When a line of the records below contains the string "link", copy that whole line.

-- Provided material --

··········

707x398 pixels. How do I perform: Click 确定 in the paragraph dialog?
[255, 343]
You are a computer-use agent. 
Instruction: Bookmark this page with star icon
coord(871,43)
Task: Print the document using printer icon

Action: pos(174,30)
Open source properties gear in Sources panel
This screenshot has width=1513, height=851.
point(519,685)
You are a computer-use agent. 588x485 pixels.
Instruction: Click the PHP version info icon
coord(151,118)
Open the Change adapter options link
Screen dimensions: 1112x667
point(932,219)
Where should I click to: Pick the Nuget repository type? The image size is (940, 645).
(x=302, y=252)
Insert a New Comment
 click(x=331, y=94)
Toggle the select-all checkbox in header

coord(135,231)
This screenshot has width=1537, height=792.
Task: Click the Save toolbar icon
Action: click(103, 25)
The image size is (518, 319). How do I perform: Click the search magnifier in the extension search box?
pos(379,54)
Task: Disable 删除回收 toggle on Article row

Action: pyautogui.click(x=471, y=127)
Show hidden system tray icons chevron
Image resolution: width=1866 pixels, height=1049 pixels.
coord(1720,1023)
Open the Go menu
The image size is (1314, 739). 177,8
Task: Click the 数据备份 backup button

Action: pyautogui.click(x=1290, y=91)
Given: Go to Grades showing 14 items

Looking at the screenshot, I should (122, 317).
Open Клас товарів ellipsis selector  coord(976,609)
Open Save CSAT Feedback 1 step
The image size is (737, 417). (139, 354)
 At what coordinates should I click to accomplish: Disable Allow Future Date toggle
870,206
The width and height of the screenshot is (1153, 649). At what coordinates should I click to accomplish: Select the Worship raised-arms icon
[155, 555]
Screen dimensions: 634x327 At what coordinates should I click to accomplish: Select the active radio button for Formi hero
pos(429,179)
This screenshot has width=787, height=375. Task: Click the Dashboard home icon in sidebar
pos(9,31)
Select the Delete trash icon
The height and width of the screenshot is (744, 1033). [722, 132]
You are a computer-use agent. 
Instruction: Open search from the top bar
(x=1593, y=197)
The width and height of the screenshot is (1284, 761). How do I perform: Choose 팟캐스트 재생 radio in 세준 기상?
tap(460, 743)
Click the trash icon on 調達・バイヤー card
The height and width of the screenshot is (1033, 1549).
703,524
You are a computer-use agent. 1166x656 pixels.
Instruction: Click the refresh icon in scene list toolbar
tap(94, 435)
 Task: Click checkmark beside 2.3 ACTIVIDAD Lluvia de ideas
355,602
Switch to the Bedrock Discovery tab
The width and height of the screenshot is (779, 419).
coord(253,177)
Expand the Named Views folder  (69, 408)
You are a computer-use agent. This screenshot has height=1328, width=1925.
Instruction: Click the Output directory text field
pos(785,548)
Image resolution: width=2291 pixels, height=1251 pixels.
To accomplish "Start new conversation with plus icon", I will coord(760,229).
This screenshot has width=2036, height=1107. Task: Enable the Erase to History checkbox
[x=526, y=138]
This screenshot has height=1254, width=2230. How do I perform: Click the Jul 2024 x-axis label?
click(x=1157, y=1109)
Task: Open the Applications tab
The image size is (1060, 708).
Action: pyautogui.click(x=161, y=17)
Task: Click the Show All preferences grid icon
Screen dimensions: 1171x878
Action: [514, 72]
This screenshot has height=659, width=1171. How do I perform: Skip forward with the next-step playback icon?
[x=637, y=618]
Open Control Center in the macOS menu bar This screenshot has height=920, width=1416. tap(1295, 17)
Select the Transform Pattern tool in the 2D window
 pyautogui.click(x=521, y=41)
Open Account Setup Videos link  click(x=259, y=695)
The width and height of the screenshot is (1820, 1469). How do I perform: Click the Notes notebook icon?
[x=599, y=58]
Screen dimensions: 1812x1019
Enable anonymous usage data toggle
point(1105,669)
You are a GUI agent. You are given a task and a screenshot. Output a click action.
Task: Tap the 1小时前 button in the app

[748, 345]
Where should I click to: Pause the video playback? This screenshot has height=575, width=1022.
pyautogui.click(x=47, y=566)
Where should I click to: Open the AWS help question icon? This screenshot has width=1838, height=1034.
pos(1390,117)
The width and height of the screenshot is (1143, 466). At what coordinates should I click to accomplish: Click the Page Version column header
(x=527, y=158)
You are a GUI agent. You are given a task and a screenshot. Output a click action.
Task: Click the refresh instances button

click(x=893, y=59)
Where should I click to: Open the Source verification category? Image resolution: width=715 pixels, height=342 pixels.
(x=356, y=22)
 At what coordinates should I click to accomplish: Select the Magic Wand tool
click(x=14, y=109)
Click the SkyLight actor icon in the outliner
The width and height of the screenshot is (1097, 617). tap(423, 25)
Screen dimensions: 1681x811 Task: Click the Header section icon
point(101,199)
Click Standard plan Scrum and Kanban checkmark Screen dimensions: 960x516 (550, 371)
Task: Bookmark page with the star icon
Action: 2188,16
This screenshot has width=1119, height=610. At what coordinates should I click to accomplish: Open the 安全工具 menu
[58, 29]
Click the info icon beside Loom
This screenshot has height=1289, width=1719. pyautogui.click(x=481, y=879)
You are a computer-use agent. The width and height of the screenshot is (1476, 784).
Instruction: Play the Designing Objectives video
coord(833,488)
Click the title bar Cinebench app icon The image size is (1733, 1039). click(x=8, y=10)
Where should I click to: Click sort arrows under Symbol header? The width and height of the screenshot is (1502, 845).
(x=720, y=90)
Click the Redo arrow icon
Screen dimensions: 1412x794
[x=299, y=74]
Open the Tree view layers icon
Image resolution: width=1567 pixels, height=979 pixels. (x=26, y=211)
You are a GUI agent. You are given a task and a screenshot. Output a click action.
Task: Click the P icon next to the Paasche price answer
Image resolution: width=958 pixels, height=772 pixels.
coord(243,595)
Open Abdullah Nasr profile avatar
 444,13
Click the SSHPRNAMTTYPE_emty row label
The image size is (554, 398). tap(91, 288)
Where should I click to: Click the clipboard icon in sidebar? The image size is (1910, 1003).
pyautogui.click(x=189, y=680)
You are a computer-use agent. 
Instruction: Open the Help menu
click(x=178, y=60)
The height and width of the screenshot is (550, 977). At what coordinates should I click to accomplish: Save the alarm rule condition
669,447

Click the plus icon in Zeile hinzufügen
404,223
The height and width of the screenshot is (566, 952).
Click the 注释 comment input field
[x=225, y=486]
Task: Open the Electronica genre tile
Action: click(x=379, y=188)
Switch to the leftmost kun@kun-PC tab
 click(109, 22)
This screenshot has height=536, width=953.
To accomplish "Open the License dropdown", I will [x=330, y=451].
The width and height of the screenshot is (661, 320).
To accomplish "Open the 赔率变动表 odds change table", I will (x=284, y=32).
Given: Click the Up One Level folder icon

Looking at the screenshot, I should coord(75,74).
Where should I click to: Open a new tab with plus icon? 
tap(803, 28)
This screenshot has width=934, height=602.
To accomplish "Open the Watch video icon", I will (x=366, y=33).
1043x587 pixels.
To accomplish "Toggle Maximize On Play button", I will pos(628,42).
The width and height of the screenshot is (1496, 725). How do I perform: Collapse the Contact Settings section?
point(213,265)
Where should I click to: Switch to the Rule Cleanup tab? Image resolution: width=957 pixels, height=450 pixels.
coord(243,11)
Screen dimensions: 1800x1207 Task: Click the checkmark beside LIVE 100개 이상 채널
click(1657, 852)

··········

-- Solution for this exercise --
Open the Change adapter options link
Open Account Setup Videos link  click(x=259, y=695)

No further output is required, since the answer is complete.